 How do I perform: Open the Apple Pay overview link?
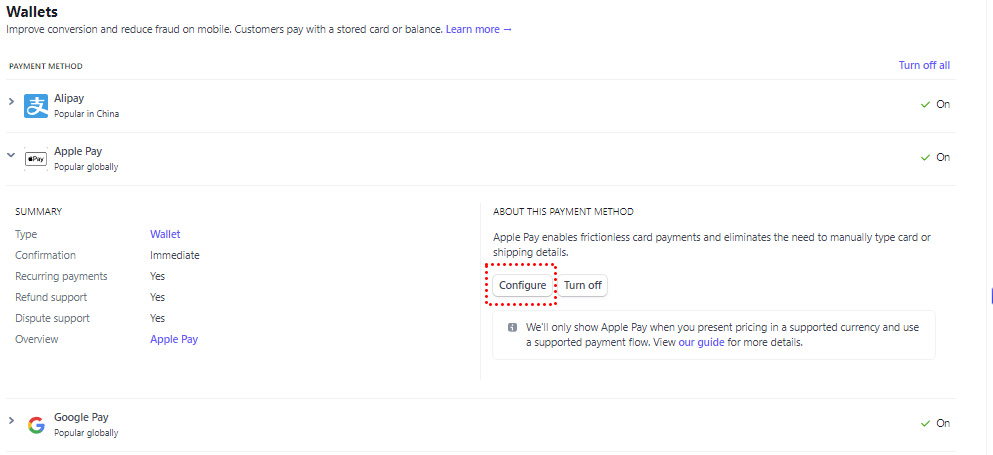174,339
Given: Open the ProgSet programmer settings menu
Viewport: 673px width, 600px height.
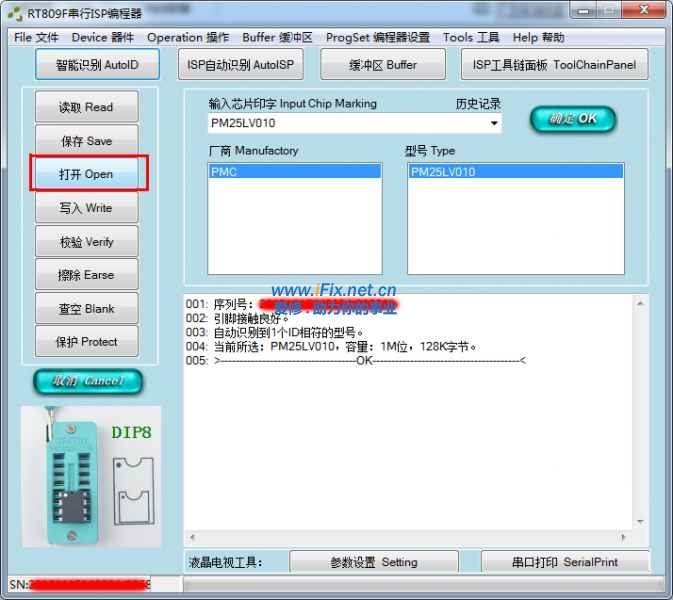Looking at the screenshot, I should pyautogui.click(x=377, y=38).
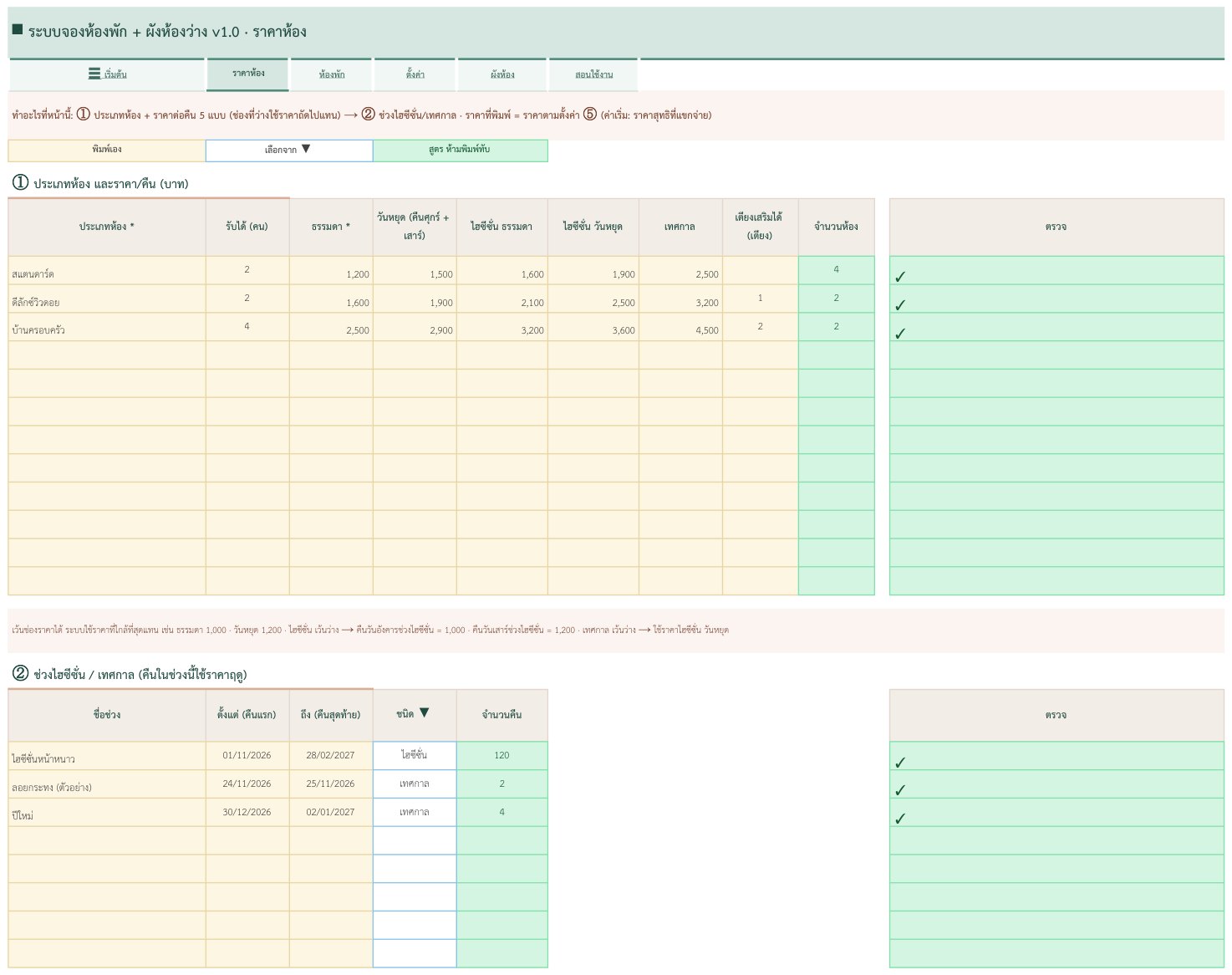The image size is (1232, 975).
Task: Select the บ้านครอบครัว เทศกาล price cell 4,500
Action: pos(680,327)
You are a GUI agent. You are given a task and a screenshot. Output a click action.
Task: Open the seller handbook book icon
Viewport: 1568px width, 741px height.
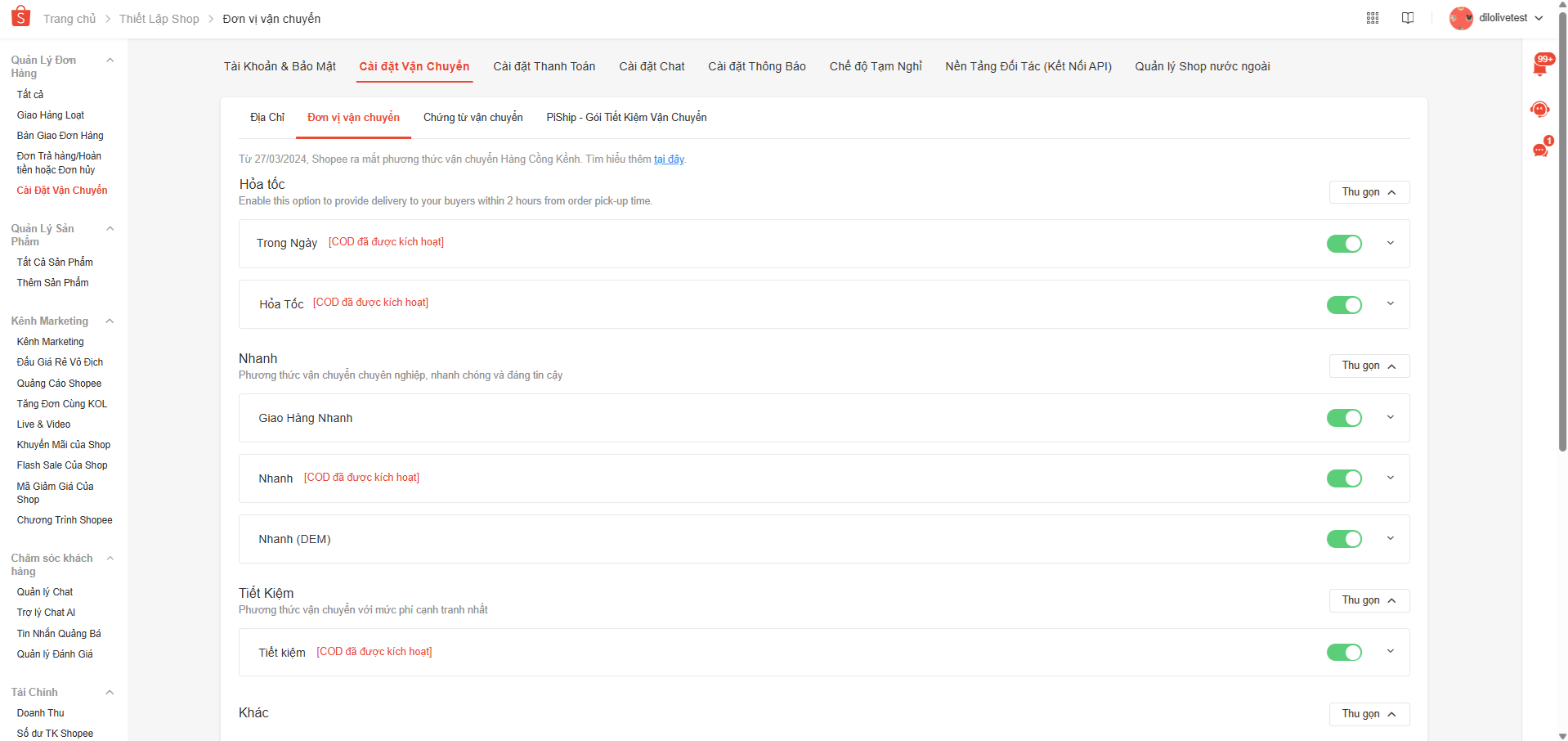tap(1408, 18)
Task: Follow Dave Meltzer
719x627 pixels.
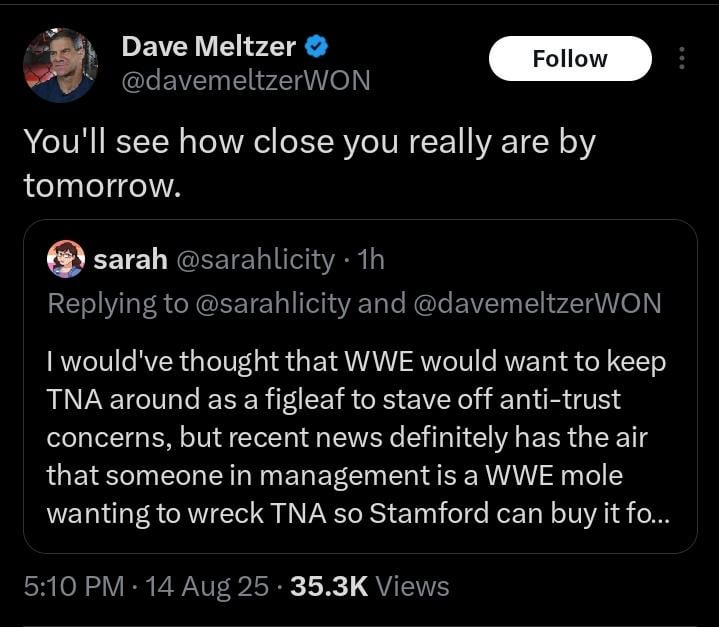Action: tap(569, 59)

Problem description: Your copy must begin at the line containing "You are a GUI" and end at the last line of the material above. Reproduce each line exactly, but not the pictures.

Answer to this problem:
You are a GUI agent. You are given a task and a screenshot. Output a click action.
Task: Open the seller handbook book icon
Viewport: 1568px width, 741px height.
tap(1408, 18)
Task: Follow Dave Meltzer
719x627 pixels.
Action: tap(569, 59)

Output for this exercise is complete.